– А ты был на море? 

На море я не был. Во-первых, в пределах города было запрещено купаться, только иногда на берегу можно было встретить рыбаков, которые ловили черных каракатиц, а, во-вторых, я совсем не поклонник морской стихии. Мои друзья ездили иногда за город, вода там была изумительно чистой и синей, рассказывали они обо всем восторженно, но меня не интриговало. Я предпочитал проводить время в клубах или просто слушал музыку в своей комнате. 

– Мы можем поехать в субботу, – предложил старик. – У тебя же нет занятий? Я возьму свой автомобиль. Мы позавтракаем в таверне на берегу, позагораем. Тебе понравится. 
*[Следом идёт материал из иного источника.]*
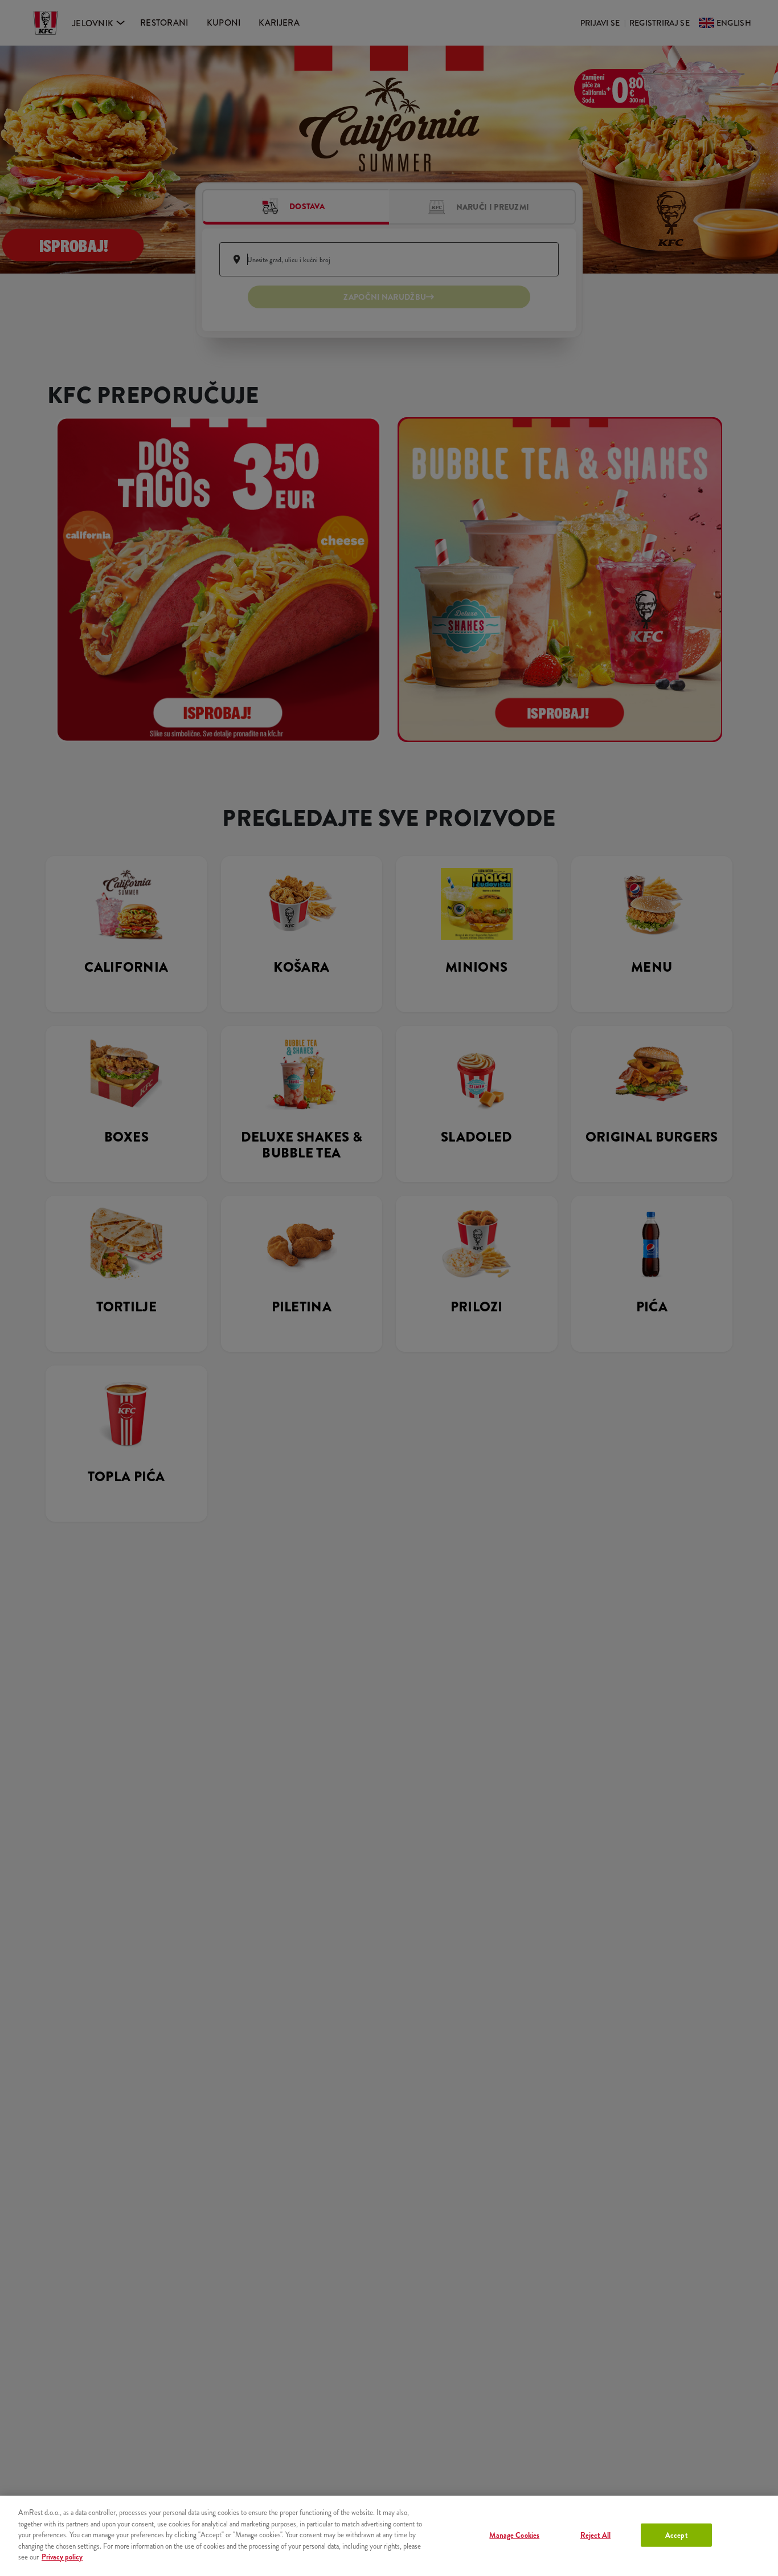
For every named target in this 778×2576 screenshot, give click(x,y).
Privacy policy (62, 2556)
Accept (676, 2534)
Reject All (595, 2534)
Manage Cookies (514, 2534)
Занятий по субботам у меня, действительно, не было. Но и ехать со стариком мне никуда не хотелось. Впрочем, я уже понял, что так просто он не отвяжется. 

– Хорошо, – согласился я. – Давайте увидимся в субботу утром. 

– В том же парке в девять.

Я пообещал, что приду, оставил старика перед входом в общежитие и слинял. 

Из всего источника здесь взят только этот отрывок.